THE TASK » Using the records underneath, tally the lines where the word "computer" appears and please give only the count.

EXTRACTED ENTRIES »
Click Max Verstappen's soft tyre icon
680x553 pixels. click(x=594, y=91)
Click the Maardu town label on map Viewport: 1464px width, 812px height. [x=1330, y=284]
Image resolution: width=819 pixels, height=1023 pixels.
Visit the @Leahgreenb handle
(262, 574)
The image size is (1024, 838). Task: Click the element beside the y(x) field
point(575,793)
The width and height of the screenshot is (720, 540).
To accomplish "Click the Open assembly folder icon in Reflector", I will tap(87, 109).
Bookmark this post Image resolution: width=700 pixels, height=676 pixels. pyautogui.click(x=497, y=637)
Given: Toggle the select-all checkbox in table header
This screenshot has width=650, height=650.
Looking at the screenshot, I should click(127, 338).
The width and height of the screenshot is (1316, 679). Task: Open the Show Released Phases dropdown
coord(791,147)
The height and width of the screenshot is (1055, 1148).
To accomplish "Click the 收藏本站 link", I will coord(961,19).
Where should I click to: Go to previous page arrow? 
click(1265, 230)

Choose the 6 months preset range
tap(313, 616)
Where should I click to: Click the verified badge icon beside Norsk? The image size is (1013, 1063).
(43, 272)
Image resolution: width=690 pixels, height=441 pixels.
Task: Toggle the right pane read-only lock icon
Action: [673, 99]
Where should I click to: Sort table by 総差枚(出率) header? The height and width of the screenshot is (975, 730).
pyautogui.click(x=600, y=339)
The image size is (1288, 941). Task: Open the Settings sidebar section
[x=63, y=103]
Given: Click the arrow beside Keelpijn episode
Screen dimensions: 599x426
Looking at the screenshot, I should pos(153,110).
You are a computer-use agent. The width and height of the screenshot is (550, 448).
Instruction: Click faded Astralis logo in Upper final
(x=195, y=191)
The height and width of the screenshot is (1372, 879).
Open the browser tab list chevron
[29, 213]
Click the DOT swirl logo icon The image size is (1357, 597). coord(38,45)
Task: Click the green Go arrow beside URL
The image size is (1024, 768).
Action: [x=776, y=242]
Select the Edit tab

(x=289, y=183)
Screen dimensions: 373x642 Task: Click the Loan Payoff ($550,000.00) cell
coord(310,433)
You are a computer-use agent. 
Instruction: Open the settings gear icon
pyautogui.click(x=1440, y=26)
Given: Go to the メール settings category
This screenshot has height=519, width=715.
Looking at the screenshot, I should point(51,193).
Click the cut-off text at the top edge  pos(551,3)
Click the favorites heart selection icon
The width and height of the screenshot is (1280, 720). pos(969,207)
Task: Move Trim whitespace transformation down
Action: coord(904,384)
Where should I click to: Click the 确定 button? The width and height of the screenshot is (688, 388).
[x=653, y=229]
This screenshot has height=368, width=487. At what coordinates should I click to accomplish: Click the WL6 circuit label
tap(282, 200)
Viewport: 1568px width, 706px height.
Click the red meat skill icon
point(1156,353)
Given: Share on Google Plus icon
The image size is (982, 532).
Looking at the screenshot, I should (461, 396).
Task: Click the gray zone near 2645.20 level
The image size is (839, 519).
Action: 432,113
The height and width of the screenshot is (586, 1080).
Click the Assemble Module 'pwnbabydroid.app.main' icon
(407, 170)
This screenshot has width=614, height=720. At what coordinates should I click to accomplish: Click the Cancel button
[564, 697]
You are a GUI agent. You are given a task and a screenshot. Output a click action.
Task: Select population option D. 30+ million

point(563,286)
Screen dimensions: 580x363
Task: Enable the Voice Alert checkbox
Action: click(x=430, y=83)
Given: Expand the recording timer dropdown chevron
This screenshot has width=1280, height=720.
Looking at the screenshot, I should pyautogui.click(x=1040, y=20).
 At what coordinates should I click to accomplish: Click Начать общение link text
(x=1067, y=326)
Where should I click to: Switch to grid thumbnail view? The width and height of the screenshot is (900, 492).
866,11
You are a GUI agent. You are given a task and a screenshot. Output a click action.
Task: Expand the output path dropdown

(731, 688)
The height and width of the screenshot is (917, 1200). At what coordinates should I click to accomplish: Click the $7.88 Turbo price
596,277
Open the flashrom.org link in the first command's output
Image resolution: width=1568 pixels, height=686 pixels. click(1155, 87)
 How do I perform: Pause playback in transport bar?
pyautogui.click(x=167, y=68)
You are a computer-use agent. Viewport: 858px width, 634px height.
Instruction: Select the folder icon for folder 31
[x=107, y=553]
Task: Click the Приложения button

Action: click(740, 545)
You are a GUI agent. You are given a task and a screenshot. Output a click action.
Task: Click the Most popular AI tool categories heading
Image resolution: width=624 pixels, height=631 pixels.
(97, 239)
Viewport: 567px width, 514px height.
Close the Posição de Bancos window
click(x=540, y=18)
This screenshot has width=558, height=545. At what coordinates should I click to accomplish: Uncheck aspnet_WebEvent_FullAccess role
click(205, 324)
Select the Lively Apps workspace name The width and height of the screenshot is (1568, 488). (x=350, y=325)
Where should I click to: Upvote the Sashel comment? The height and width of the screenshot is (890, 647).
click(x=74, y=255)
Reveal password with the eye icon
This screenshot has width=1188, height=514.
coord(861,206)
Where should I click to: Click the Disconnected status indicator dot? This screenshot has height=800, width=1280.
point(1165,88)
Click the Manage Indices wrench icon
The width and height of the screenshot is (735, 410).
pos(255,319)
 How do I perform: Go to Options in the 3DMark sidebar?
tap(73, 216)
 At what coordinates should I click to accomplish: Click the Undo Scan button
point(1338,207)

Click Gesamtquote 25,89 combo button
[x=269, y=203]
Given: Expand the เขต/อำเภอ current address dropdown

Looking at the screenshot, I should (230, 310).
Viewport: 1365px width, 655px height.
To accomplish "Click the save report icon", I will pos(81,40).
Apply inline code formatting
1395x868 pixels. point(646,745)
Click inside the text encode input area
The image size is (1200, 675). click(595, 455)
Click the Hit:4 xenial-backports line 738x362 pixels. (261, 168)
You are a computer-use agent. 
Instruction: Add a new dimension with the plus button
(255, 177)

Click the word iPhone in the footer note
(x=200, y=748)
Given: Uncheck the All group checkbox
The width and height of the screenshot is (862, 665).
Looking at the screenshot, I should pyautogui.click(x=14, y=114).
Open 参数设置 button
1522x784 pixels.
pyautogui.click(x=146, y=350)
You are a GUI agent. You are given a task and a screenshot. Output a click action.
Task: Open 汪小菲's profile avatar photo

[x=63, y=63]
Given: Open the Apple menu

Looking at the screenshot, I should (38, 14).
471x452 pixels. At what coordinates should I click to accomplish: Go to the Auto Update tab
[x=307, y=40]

ANSWER TO THE PROBLEM » 4